引用段落:
我国平等、团结、互助的民族关系是新型的民族关系.这种民族关系的形成经历了半个多世纪的长期发展过程,它是我国各族人民长期以来友好往来的结果。这种新型的民族关系在中华人民共和国初期进行的民族识别、民族区域自治等工作的过程中就已经开始了它逐渐确立和发展的历程。
在中华人民共和国初期.首先在全国范围内进行了民族识别,确定了民族成分,消除了历史遗留的一切民族歧视的有形痕迹。我国的民族识别是根据具体情况进行的,识别工作既不是依据社会发展的程度去划分.也不是根据人口多少来确定,更不是考虑周邻国家有没有相同民族居住等问题,而是按照斯大林的民族定义并结合我国的现实情况,只要具备构成民族的条件,都一律承认为一个民族,同样享有民族平等权利。同时,在全国范围内推行民族区域自治,保障各民族的平等权利。我国民族区域自治的实施从1947年内蒙古自治区的成立开始,到1958年底,在全国15个省、区已经很快地建立了民族自治地方87个,其中有4个省级的自治区、29个自治州、54个自治县(旗),包括35个民族成分。到这时,实行自治的民族人口已经占全国有条件建立自治地方的少数民族人口的绝大多数。到2001年,全国的民族自治地方已经达到155个,其中省级自治区5个,自治州30个.自治县(旗)120个,初步实现了民族地区的全面自治。
国家除了对少数民族聚居地区实行民族区域自治外,还采取了许多措施保障散杂居少数民族平等权利。中国政府主张民族平等的原则是以尊重人的权力为基础的,民族是由许许多多的单个人组成的,要保障一个民族的平等权利,就必须尊重这一民族每个成员的合法权益。因此,对于散杂居的少数民族成员,各级政府同样给予高度的重视,对于他们的权利同样在法律和行政法规中华人民共和国的这种新型民族关系建立后,经过多次的完善补充,逐渐形成了具有中国特色的民族关系,不但把各个民族在过去和平相处的传统继续保持了下来,而且经过对这种关系的调整和健全。逐渐形成了一种唇齿相依的紧密关系,这就是“汉族离不开少数民族,少数民族也离不开汉族,各个少数民族之间也相互离不开”。在这种民族关系非常密切的大环境下.甘南地区各个民族在继续保持历史上各个民族之间和平相处的友好传统,同时逐渐消除了过去由于阶级和时代的局限以及不完善的民族政策所产生的不和谐的民族关系,相互之间产生了更多地了解其他民族文化的需求,各个民族之间加强了文化交流和沟通.促进了团结,然后在彼此理解的基础上互相学习,取长补短,吸收其他民族的优秀文化成果。这种历史上和现在民族关系状况既有利于文化的交融,又能够更好地促进民族之间的沟通和团结。所以一个民族信仰的不同宗教就能够得到信仰其他宗教的民族的理解,这就决定了不同宗教不但过去能够在甘南地区共存,而且以后在新时代和谐的民族关系的条件下能够更加和谐地共存。

原始资料:
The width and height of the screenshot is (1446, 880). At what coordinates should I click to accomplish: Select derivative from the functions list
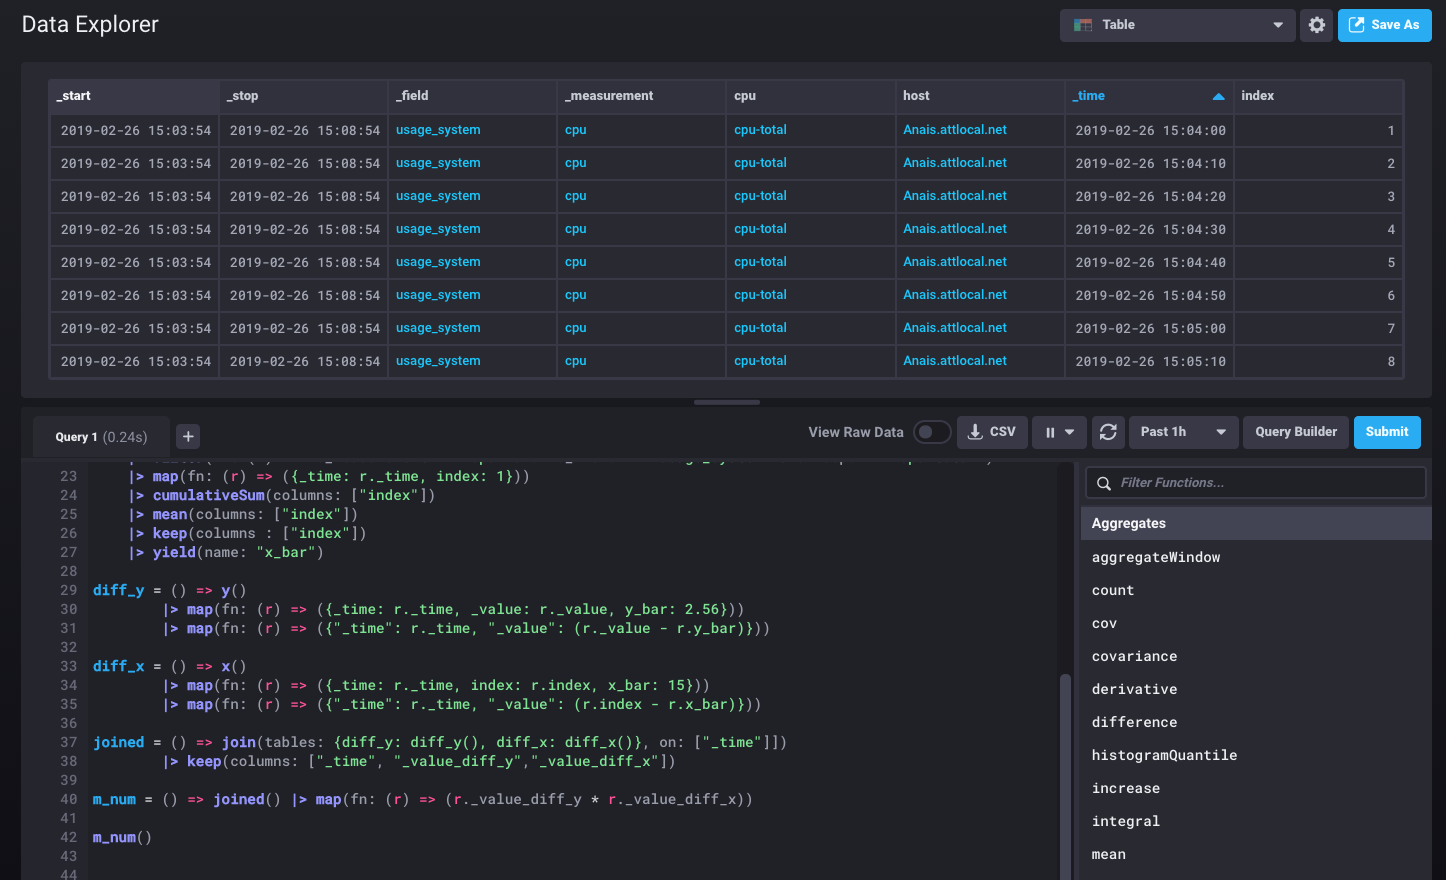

任务目标: 改写关于民族关系的这段引文，从含有“国家除了对少数民族聚居地区实”的地方开始，到“的条件下能够更加和谐地共存。”为止，并把其中的“唇齿相依”换成“休戚与共”。

练习结果:
国家除了对少数民族聚居地区实行民族区域自治外,还采取了许多措施保障散杂居少数民族平等权利。中国政府主张民族平等的原则是以尊重人的权力为基础的,民族是由许许多多的单个人组成的,要保障一个民族的平等权利,就必须尊重这一民族每个成员的合法权益。因此,对于散杂居的少数民族成员,各级政府同样给予高度的重视,对于他们的权利同样在法律和行政法规中华人民共和国的这种新型民族关系建立后,经过多次的完善补充,逐渐形成了具有中国特色的民族关系,不但把各个民族在过去和平相处的传统继续保持了下来,而且经过对这种关系的调整和健全。逐渐形成了一种休戚与共的紧密关系,这就是“汉族离不开少数民族,少数民族也离不开汉族,各个少数民族之间也相互离不开”。在这种民族关系非常密切的大环境下.甘南地区各个民族在继续保持历史上各个民族之间和平相处的友好传统,同时逐渐消除了过去由于阶级和时代的局限以及不完善的民族政策所产生的不和谐的民族关系,相互之间产生了更多地了解其他民族文化的需求,各个民族之间加强了文化交流和沟通.促进了团结,然后在彼此理解的基础上互相学习,取长补短,吸收其他民族的优秀文化成果。这种历史上和现在民族关系状况既有利于文化的交融,又能够更好地促进民族之间的沟通和团结。所以一个民族信仰的不同宗教就能够得到信仰其他宗教的民族的理解,这就决定了不同宗教不但过去能够在甘南地区共存,而且以后在新时代和谐的民族关系的条件下能够更加和谐地共存。